++++ GIVEN RECORDS ++++
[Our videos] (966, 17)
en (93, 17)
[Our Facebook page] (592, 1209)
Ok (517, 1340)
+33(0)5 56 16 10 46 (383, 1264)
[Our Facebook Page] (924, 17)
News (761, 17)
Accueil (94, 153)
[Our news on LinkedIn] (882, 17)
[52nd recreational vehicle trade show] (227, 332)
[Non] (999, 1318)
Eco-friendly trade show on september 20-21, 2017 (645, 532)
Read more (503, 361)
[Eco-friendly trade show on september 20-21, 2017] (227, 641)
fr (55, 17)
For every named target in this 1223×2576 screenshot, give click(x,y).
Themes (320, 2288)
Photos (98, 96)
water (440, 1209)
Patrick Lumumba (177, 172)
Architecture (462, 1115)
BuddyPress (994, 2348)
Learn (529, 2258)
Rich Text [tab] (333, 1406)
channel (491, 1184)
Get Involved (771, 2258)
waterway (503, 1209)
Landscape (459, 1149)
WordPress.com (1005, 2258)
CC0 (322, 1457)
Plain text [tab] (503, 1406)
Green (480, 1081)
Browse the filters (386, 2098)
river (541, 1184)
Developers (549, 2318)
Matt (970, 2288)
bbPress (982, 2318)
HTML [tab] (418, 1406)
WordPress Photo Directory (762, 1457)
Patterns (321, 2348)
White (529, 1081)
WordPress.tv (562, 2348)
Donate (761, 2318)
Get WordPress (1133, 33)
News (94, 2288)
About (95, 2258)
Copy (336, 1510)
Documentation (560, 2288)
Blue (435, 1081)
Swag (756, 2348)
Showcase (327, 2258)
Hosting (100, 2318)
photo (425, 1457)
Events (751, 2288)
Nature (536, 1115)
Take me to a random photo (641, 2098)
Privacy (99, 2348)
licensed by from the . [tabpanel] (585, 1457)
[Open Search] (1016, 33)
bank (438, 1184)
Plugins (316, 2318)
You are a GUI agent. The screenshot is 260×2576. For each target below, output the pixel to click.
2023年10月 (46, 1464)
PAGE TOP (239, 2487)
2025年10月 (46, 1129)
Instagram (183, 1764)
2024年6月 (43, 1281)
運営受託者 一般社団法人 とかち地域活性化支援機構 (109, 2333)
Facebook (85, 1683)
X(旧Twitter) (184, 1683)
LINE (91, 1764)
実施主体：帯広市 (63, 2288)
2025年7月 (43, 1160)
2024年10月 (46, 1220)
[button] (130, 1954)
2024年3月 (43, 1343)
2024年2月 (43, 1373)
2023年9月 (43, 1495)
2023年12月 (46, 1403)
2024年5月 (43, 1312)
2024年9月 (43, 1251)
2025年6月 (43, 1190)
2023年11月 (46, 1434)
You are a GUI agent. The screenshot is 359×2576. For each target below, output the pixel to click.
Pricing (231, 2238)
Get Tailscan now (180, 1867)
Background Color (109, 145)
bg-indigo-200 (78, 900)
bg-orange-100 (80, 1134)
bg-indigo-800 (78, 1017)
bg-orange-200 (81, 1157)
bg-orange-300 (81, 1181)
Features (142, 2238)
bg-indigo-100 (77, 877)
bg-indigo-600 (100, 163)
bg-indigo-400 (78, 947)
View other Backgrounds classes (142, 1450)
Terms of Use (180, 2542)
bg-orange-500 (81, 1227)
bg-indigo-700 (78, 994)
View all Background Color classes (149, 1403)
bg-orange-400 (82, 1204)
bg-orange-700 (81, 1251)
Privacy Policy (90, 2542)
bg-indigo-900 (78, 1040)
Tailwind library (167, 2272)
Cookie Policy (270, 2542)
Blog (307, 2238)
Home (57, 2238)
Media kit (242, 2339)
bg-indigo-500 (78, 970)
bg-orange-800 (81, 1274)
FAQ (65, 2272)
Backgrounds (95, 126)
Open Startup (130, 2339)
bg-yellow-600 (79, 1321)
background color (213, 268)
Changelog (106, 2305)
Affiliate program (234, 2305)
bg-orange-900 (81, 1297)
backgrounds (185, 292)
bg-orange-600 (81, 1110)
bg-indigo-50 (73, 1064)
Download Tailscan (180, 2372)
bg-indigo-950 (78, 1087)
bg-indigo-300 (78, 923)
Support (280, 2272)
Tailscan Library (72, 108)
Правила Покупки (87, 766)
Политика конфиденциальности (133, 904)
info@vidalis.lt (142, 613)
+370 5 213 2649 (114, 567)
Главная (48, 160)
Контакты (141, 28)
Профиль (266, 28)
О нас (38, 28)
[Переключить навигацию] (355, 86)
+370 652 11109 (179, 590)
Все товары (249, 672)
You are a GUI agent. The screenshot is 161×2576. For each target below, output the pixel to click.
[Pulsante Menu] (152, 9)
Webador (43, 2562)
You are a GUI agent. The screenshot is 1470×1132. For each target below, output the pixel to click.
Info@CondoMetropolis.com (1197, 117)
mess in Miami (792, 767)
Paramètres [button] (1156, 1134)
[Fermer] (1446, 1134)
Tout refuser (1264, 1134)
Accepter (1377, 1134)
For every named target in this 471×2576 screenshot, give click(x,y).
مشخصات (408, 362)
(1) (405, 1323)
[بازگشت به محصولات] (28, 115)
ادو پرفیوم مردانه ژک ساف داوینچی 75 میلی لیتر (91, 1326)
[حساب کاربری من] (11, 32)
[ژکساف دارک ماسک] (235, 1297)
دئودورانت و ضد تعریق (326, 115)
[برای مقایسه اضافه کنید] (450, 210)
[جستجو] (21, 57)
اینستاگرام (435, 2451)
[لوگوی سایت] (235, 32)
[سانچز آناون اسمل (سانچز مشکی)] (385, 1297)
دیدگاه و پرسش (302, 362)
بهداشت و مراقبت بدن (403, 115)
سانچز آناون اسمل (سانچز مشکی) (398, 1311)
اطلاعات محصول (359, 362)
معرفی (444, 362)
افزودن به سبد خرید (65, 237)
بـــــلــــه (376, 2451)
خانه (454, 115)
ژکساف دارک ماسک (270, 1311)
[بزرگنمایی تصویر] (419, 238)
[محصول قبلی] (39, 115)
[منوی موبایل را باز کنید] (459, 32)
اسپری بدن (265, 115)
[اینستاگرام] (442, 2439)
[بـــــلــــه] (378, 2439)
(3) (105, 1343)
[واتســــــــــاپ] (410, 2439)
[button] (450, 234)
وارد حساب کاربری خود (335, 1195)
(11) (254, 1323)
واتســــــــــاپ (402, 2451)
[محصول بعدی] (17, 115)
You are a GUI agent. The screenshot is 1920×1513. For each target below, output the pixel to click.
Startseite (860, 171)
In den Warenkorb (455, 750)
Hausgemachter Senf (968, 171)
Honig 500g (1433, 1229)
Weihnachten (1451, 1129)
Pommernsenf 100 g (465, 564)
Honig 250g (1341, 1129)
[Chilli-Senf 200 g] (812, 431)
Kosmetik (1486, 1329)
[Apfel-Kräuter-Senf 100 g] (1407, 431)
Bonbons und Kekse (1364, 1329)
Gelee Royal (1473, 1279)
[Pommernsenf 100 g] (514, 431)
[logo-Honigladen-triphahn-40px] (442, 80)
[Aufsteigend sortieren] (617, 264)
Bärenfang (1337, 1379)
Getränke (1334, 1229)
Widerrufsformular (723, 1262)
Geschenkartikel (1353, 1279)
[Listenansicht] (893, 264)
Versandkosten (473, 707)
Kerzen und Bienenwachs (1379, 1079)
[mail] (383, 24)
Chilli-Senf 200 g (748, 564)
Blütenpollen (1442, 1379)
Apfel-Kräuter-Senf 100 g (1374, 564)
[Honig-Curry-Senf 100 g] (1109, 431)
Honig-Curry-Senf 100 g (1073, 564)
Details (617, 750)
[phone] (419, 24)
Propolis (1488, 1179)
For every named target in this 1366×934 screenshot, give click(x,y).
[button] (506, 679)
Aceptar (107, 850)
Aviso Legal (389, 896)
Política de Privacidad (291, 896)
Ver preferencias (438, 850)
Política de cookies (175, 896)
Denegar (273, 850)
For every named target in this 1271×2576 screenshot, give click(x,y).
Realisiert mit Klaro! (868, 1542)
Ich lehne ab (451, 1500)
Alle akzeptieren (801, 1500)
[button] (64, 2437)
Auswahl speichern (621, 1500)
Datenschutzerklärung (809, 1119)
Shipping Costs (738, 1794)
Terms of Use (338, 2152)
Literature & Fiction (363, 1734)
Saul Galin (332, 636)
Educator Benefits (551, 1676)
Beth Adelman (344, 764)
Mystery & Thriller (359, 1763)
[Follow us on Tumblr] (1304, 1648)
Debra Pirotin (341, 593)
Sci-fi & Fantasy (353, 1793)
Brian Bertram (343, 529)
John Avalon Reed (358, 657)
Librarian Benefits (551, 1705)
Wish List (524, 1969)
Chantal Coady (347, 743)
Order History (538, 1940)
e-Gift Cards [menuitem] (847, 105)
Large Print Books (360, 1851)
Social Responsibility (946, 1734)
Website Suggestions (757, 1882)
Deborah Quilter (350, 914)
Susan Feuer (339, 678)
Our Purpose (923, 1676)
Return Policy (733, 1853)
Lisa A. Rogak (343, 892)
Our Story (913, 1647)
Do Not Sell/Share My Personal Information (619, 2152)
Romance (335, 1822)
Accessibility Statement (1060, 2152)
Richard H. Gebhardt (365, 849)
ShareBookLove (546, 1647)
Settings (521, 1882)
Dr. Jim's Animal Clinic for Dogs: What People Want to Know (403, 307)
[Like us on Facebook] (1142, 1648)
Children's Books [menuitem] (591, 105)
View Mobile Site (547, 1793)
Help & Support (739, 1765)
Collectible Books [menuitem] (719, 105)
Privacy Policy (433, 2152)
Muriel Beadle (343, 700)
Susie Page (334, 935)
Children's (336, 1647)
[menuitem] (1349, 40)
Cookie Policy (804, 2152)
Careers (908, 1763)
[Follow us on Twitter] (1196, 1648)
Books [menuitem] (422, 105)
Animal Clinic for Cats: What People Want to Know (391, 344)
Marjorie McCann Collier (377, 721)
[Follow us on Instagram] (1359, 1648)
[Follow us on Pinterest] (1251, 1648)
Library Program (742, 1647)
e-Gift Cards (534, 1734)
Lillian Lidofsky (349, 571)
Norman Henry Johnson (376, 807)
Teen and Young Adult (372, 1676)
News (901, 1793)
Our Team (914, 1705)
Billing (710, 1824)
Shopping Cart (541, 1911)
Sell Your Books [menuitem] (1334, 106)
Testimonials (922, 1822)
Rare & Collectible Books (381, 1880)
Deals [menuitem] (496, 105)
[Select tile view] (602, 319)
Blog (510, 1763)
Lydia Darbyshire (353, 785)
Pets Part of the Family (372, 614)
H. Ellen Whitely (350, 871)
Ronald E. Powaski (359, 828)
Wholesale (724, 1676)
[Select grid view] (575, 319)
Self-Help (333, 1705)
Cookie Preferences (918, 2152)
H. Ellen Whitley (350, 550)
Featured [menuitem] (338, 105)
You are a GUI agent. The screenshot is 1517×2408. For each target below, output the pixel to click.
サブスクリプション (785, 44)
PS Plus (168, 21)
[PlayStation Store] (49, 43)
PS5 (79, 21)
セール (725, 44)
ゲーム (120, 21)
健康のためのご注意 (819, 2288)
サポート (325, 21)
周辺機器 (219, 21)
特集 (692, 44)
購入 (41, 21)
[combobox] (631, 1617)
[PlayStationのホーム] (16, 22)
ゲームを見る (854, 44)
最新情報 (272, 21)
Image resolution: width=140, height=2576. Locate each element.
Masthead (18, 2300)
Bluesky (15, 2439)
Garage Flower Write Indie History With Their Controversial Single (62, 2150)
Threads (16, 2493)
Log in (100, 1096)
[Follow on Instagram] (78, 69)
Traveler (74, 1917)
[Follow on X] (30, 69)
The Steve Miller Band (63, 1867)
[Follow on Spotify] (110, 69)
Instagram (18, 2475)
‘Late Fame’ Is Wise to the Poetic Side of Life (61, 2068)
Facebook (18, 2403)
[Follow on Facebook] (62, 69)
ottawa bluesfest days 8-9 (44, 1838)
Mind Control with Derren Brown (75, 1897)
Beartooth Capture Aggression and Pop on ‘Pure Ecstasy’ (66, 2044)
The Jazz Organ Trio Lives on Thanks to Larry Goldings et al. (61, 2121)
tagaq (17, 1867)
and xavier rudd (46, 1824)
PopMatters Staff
++++
DIRECTIONS FOR THIS TASK - Copy out the range of lines above starting at the line with "Susan Feuer (339, 678)" and ending at the line with "Testimonials (922, 1822)", exactly and including both.

SOLVED PROBLEM -
Susan Feuer (339, 678)
Our Purpose (923, 1676)
Return Policy (733, 1853)
Lisa A. Rogak (343, 892)
Our Story (913, 1647)
Do Not Sell/Share My Personal Information (619, 2152)
Romance (335, 1822)
Accessibility Statement (1060, 2152)
Richard H. Gebhardt (365, 849)
ShareBookLove (546, 1647)
Settings (521, 1882)
Dr. Jim's Animal Clinic for Dogs: What People Want to Know (403, 307)
[Like us on Facebook] (1142, 1648)
Children's Books [menuitem] (591, 105)
View Mobile Site (547, 1793)
Help & Support (739, 1765)
Collectible Books [menuitem] (719, 105)
Privacy Policy (433, 2152)
Muriel Beadle (343, 700)
Susie Page (334, 935)
Children's (336, 1647)
[menuitem] (1349, 40)
Cookie Policy (804, 2152)
Careers (908, 1763)
[Follow us on Twitter] (1196, 1648)
Books [menuitem] (422, 105)
Animal Clinic for Cats: What People Want to Know (391, 344)
Marjorie McCann Collier (377, 721)
[Follow us on Instagram] (1359, 1648)
[Follow us on Pinterest] (1251, 1648)
Library Program (742, 1647)
e-Gift Cards (534, 1734)
Lillian Lidofsky (349, 571)
Norman Henry Johnson (376, 807)
Teen and Young Adult (372, 1676)
News (901, 1793)
Our Team (914, 1705)
Billing (710, 1824)
Shopping Cart (541, 1911)
Sell Your Books [menuitem] (1334, 106)
Testimonials (922, 1822)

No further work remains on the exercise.